Zheng-Yi Chen
Dr. Chen's laboratory is dedicated to developing treatments for hearing loss, spanning genetic, noise-induced, and age-related forms across all ages. Genetic hearing loss affects over 26 million people worldwide, while age-related hearing loss impacts more than 50% of individuals aged 75 and older. Despite this widespread prevalence, no FDA-approved drugs or biological therapies currently exist to restore hearing. One major focus of our work is gene and editing therapy for genetic hearing loss. We have demonstrated the effectiveness of gene replacement therapy in mouse models of human genetic hearing loss. We have collaboratively conducted the first successful clinical trial of OTOF gene therapy, which restored hearing and speech abilities in children born with complete hearing loss DFNB9. This groundbreaking study paves the way for future human gene therapy trials. Additionally, we developed the first gene editing treatment in a mouse model of human genetic deafness and are conducting multiple preclinical studies with the goal of initiating clinical trials soon. Our efforts continue to expand toward new treatments for various genetic hearing loss.
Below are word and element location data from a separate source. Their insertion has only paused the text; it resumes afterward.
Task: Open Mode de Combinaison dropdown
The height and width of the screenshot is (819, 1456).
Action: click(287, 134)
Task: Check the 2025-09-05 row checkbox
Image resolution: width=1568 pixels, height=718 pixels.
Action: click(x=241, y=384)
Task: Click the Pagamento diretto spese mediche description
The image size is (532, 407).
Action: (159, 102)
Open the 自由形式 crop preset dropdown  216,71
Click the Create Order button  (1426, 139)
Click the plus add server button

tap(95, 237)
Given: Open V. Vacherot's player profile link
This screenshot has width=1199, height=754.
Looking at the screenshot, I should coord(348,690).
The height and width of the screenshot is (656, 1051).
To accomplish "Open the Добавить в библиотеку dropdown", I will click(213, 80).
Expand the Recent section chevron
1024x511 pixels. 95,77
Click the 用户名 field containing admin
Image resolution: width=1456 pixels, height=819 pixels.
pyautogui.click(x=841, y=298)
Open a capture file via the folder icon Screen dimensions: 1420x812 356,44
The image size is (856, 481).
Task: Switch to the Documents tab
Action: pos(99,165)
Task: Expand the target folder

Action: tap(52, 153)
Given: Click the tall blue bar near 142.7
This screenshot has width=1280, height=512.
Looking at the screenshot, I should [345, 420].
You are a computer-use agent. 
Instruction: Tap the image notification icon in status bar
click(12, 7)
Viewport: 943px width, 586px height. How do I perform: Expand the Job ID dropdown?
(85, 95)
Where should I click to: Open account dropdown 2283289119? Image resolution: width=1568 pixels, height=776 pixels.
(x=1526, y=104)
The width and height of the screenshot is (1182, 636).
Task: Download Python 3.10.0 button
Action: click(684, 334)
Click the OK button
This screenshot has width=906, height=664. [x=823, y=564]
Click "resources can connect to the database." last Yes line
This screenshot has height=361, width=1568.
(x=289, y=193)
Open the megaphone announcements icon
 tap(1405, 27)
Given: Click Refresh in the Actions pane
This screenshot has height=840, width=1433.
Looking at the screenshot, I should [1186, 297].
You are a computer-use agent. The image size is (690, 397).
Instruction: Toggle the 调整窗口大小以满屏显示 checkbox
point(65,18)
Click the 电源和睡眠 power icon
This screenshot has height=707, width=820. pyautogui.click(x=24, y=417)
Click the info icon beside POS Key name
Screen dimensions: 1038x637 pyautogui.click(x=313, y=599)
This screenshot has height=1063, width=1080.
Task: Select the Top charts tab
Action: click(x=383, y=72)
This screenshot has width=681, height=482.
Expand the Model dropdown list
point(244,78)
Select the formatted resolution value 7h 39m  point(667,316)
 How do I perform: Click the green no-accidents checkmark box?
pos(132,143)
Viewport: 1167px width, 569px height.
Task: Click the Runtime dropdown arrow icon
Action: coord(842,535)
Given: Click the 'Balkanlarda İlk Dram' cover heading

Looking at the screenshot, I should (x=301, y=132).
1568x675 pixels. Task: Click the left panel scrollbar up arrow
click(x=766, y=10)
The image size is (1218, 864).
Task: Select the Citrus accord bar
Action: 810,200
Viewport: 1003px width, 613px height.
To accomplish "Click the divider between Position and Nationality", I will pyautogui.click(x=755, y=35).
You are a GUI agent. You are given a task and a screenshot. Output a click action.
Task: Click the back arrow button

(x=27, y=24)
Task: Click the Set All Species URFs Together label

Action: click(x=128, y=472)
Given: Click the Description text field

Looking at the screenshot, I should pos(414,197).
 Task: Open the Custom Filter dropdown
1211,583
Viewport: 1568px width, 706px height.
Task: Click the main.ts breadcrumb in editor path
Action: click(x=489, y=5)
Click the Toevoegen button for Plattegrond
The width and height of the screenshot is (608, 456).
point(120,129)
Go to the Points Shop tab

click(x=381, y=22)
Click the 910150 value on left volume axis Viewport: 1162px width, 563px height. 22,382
Another key area of our research is hair cell regeneration. We have shown that reprogramming adult cochlear cells using a drug-like cocktail can regenerate hair cells in vivo. From this work, we identified an FDA-approved drug that provides potent protection against noise-induced hearing loss in both mice and pigs, and we plan to advance this finding into a clinical trial to evaluate its effectiveness in humans. Furthermore, we have discovered critical molecules that promote spiral ganglion neurofiber outgrowth, offering potential treatments for hidden hearing loss caused by synaptopathy in animal models of noise-induced and age-related hearing loss. The molecules are being evaluated for clinical applications.
To translate our research into clinical applications, we have developed essential technologies such as adult cochlea explant culture and innovative inner ear delivery systems. We are also creating human inner ear organoids to better understand inner ear diseases and to screen new therapeutic options.